Copy out every item below, word for word.
— START INPUT —
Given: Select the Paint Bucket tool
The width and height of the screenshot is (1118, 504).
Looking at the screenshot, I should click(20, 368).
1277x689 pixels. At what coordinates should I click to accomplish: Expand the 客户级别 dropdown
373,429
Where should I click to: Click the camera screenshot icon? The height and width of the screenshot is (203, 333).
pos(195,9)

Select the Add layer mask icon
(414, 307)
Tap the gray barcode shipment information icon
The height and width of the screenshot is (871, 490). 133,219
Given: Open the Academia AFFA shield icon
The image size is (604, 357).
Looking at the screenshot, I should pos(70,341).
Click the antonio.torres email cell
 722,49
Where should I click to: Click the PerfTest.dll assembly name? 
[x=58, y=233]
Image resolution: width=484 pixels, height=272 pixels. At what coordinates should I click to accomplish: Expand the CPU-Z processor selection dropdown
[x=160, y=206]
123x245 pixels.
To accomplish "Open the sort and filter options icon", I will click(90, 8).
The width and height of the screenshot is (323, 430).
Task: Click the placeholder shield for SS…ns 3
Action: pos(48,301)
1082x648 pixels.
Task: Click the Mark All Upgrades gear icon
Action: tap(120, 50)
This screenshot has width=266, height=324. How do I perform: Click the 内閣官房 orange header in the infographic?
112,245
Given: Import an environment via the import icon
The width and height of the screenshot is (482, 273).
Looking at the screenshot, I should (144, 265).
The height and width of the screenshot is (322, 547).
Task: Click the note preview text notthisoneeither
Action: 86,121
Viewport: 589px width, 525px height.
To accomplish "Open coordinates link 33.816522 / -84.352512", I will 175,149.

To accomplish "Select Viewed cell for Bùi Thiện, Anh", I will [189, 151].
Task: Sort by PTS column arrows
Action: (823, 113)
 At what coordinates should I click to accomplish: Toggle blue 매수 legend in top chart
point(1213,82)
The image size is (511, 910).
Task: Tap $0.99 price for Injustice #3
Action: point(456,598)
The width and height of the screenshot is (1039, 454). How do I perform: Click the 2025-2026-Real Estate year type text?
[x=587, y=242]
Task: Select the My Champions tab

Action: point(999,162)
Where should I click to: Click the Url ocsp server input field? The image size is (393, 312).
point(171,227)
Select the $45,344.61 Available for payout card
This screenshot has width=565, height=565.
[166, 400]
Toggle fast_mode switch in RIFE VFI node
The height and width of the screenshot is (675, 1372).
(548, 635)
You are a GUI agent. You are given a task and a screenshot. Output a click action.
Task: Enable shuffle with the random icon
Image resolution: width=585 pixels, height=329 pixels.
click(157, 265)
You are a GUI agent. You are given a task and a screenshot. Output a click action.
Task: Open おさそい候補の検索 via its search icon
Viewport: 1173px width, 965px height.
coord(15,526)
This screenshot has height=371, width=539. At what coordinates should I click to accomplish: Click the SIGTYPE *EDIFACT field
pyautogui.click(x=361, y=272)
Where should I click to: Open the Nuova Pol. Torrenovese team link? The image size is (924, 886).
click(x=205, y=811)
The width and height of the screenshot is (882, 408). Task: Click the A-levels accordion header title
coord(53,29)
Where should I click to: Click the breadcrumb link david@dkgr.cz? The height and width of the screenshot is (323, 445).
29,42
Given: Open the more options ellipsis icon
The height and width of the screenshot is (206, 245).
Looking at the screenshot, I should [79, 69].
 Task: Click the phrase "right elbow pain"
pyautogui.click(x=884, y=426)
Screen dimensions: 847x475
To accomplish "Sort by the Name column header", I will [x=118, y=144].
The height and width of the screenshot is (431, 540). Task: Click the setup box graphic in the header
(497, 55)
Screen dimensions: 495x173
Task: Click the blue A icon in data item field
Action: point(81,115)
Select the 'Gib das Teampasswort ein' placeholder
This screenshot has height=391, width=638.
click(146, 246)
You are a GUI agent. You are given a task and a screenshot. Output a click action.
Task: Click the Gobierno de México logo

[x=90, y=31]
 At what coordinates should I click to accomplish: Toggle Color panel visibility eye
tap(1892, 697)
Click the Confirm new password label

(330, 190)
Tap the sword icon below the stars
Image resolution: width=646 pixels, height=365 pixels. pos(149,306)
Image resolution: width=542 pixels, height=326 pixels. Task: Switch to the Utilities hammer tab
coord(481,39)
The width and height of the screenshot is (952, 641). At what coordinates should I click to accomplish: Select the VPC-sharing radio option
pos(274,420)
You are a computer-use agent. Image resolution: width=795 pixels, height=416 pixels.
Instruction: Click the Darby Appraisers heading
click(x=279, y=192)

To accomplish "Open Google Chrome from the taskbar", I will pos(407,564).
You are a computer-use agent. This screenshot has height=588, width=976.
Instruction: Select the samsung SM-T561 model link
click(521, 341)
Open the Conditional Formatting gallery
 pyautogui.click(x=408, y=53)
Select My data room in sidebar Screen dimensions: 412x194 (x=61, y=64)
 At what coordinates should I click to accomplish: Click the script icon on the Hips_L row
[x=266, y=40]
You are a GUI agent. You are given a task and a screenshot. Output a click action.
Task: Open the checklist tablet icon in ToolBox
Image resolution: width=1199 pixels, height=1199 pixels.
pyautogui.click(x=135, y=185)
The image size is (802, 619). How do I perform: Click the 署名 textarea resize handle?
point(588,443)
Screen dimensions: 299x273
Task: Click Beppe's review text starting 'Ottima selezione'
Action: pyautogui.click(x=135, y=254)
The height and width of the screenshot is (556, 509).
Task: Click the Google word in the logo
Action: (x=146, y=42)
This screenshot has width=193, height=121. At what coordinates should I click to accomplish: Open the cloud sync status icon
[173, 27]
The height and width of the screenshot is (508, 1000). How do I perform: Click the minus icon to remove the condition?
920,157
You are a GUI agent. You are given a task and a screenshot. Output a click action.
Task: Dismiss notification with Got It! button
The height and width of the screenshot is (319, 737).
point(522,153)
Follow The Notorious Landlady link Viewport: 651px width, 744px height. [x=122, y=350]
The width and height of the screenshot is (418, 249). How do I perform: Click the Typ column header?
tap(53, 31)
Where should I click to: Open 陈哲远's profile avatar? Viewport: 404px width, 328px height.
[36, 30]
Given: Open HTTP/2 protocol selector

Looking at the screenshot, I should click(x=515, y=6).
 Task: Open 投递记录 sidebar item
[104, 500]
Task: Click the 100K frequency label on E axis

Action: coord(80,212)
— END INPUT —
■ **RESPONSE**
Given: Select the Paint Bucket tool
The width and height of the screenshot is (1118, 504).
Looking at the screenshot, I should click(20, 368).
1277x689 pixels. At what coordinates should I click to accomplish: Expand the 客户级别 dropdown
373,429
Where should I click to: Click the camera screenshot icon? The height and width of the screenshot is (203, 333).
pos(195,9)

Select the Add layer mask icon
(414, 307)
Tap the gray barcode shipment information icon
The height and width of the screenshot is (871, 490). 133,219
Given: Open the Academia AFFA shield icon
The image size is (604, 357).
Looking at the screenshot, I should pos(70,341).
Click the antonio.torres email cell
 722,49
Where should I click to: Click the PerfTest.dll assembly name? 
[x=58, y=233]
Image resolution: width=484 pixels, height=272 pixels. At what coordinates should I click to accomplish: Expand the CPU-Z processor selection dropdown
[x=160, y=206]
123x245 pixels.
To accomplish "Open the sort and filter options icon", I will click(90, 8).
The width and height of the screenshot is (323, 430).
Task: Click the placeholder shield for SS…ns 3
Action: pos(48,301)
1082x648 pixels.
Task: Click the Mark All Upgrades gear icon
Action: tap(120, 50)
This screenshot has width=266, height=324. How do I perform: Click the 内閣官房 orange header in the infographic?
112,245
Given: Import an environment via the import icon
The width and height of the screenshot is (482, 273).
Looking at the screenshot, I should (144, 265).
The height and width of the screenshot is (322, 547).
Task: Click the note preview text notthisoneeither
Action: 86,121
Viewport: 589px width, 525px height.
To accomplish "Open coordinates link 33.816522 / -84.352512", I will 175,149.

To accomplish "Select Viewed cell for Bùi Thiện, Anh", I will [189, 151].
Task: Sort by PTS column arrows
Action: (823, 113)
 At what coordinates should I click to accomplish: Toggle blue 매수 legend in top chart
point(1213,82)
The image size is (511, 910).
Task: Tap $0.99 price for Injustice #3
Action: point(456,598)
The width and height of the screenshot is (1039, 454). How do I perform: Click the 2025-2026-Real Estate year type text?
[x=587, y=242]
Task: Select the My Champions tab

Action: point(999,162)
Where should I click to: Click the Url ocsp server input field? The image size is (393, 312).
point(171,227)
Select the $45,344.61 Available for payout card
This screenshot has width=565, height=565.
[166, 400]
Toggle fast_mode switch in RIFE VFI node
The height and width of the screenshot is (675, 1372).
(548, 635)
You are a GUI agent. You are given a task and a screenshot. Output a click action.
Task: Enable shuffle with the random icon
Image resolution: width=585 pixels, height=329 pixels.
click(157, 265)
You are a GUI agent. You are given a task and a screenshot. Output a click action.
Task: Open おさそい候補の検索 via its search icon
Viewport: 1173px width, 965px height.
coord(15,526)
This screenshot has height=371, width=539. At what coordinates should I click to accomplish: Click the SIGTYPE *EDIFACT field
pyautogui.click(x=361, y=272)
Where should I click to: Open the Nuova Pol. Torrenovese team link? The image size is (924, 886).
click(x=205, y=811)
The width and height of the screenshot is (882, 408). Task: Click the A-levels accordion header title
coord(53,29)
Where should I click to: Click the breadcrumb link david@dkgr.cz? The height and width of the screenshot is (323, 445).
29,42
Given: Open the more options ellipsis icon
The height and width of the screenshot is (206, 245).
Looking at the screenshot, I should [79, 69].
 Task: Click the phrase "right elbow pain"
pyautogui.click(x=884, y=426)
Screen dimensions: 847x475
To accomplish "Sort by the Name column header", I will [x=118, y=144].
The height and width of the screenshot is (431, 540). Task: Click the setup box graphic in the header
(497, 55)
Screen dimensions: 495x173
Task: Click the blue A icon in data item field
Action: point(81,115)
Select the 'Gib das Teampasswort ein' placeholder
This screenshot has height=391, width=638.
click(146, 246)
You are a GUI agent. You are given a task and a screenshot. Output a click action.
Task: Click the Gobierno de México logo

[x=90, y=31]
 At what coordinates should I click to accomplish: Toggle Color panel visibility eye
tap(1892, 697)
Click the Confirm new password label

(330, 190)
Tap the sword icon below the stars
Image resolution: width=646 pixels, height=365 pixels. pos(149,306)
Image resolution: width=542 pixels, height=326 pixels. Task: Switch to the Utilities hammer tab
coord(481,39)
The width and height of the screenshot is (952, 641). At what coordinates should I click to accomplish: Select the VPC-sharing radio option
pos(274,420)
You are a computer-use agent. Image resolution: width=795 pixels, height=416 pixels.
Instruction: Click the Darby Appraisers heading
click(x=279, y=192)

To accomplish "Open Google Chrome from the taskbar", I will pos(407,564).
You are a computer-use agent. This screenshot has height=588, width=976.
Instruction: Select the samsung SM-T561 model link
click(521, 341)
Open the Conditional Formatting gallery
 pyautogui.click(x=408, y=53)
Select My data room in sidebar Screen dimensions: 412x194 (x=61, y=64)
 At what coordinates should I click to accomplish: Click the script icon on the Hips_L row
[x=266, y=40]
You are a GUI agent. You are given a task and a screenshot. Output a click action.
Task: Open the checklist tablet icon in ToolBox
Image resolution: width=1199 pixels, height=1199 pixels.
pyautogui.click(x=135, y=185)
The image size is (802, 619). How do I perform: Click the 署名 textarea resize handle?
point(588,443)
Screen dimensions: 299x273
Task: Click Beppe's review text starting 'Ottima selezione'
Action: pyautogui.click(x=135, y=254)
The height and width of the screenshot is (556, 509).
Task: Click the Google word in the logo
Action: (x=146, y=42)
This screenshot has width=193, height=121. At what coordinates should I click to accomplish: Open the cloud sync status icon
[173, 27]
The height and width of the screenshot is (508, 1000). How do I perform: Click the minus icon to remove the condition?
920,157
You are a GUI agent. You are given a task and a screenshot. Output a click action.
Task: Dismiss notification with Got It! button
The height and width of the screenshot is (319, 737).
point(522,153)
Follow The Notorious Landlady link Viewport: 651px width, 744px height. [x=122, y=350]
The width and height of the screenshot is (418, 249). How do I perform: Click the Typ column header?
tap(53, 31)
Where should I click to: Open 陈哲远's profile avatar? Viewport: 404px width, 328px height.
[36, 30]
Given: Open HTTP/2 protocol selector

Looking at the screenshot, I should click(x=515, y=6).
 Task: Open 投递记录 sidebar item
[104, 500]
Task: Click the 100K frequency label on E axis

Action: coord(80,212)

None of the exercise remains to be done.